The French data authority, Commission Nationale de l’Informatique et des Libertés (CNIL), has issued a formal notice to Microsoft to stop collecting excessive data and tracking of users without their approval.
CNIL took this action after being alerted by media and political parties. Meanwhile, a Contact group was created within the G29 (working party including national data protection agencies in Europe) to examine the issue and conduct investigations in several states concerned.
The CNIL, in this regard has conducted over seven online observations in April and June this year and questioned Microsoft over its privacy policy to check whether Windows 10 was following the French Data Protection Act.
CNIL revealed several areas of concerns including irrelevant or excessive data collection, lack of security, lack of individual consent, lack of information and missing options to block cookies and data being transferred outside EU on ‘safe harbour’ basis.
The authority found that Microsoft was collecting user data such as the number of apps that are being downloaded and installed and the time that is spent on each app, which the agency says is unnecessary information.
CNIL also pointed about the lack of user consent from Microsoft and other third party apps to monitor user browsing and offer targeted advertising. This is accomplished through an advertising ID which is activated by default in Windows 10.
Advertising cookies have been placed on users’ terminals without properly informing them in advance or giving the users an option to disable them.

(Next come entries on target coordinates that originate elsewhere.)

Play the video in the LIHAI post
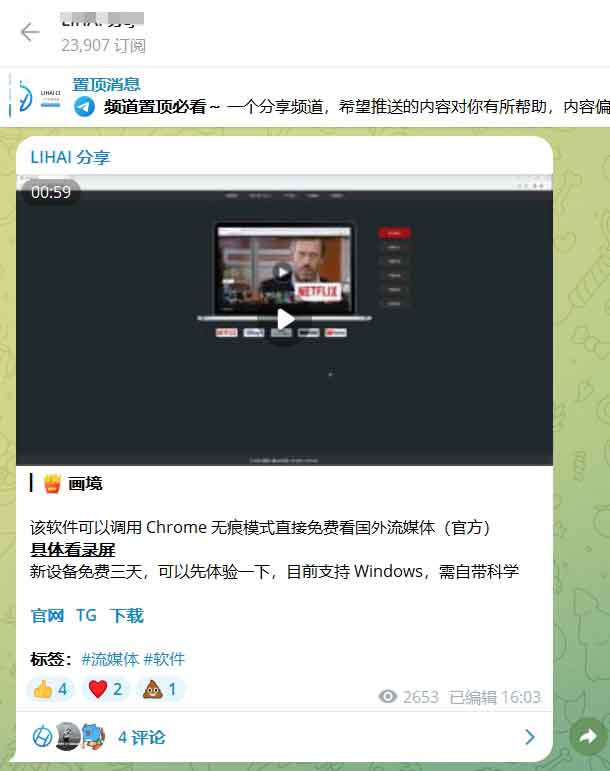pyautogui.click(x=285, y=319)
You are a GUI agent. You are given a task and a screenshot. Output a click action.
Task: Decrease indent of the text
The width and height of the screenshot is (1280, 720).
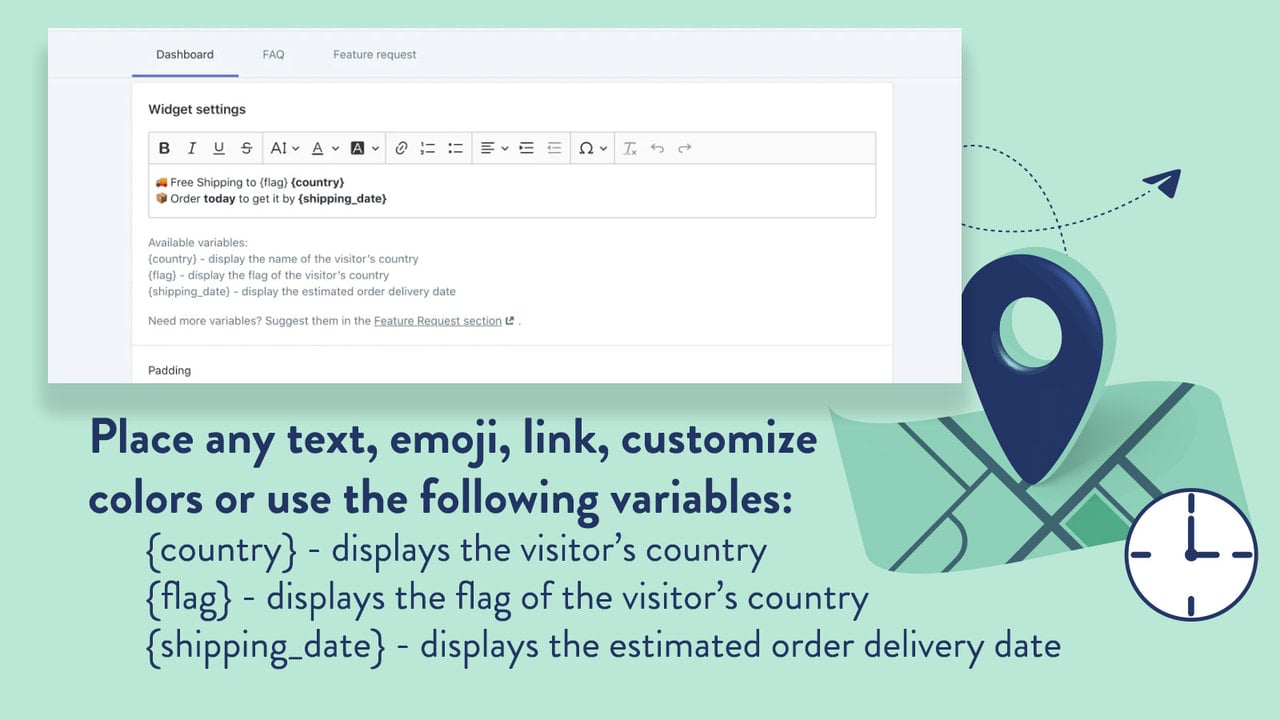click(x=554, y=148)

Also, CNIL pointed out that personal data from account holders is being transferred to US on a ‘safe harbor’ basis but this was not possible since the decision issued by the Court of Justice of the European Union in October 2015.
With these issues at hand, CNIL has decided to give a formal notice to Microsoft to comply with the Act within three months.
CNIL has also noted that it was not about preventing advertisements, but to enable users to choose freely by being properly informed of their rights.
Respoding to the notice, Microsoft vice president and deputy general counsel David Heiner said: "We built strong privacy protections into Windows 10, and we welcome feedback as we continually work to enhance those protections.
"We will work closely with the CNIL over the next few months to understand the agency's concerns fully and to work toward solutions that it will find acceptable.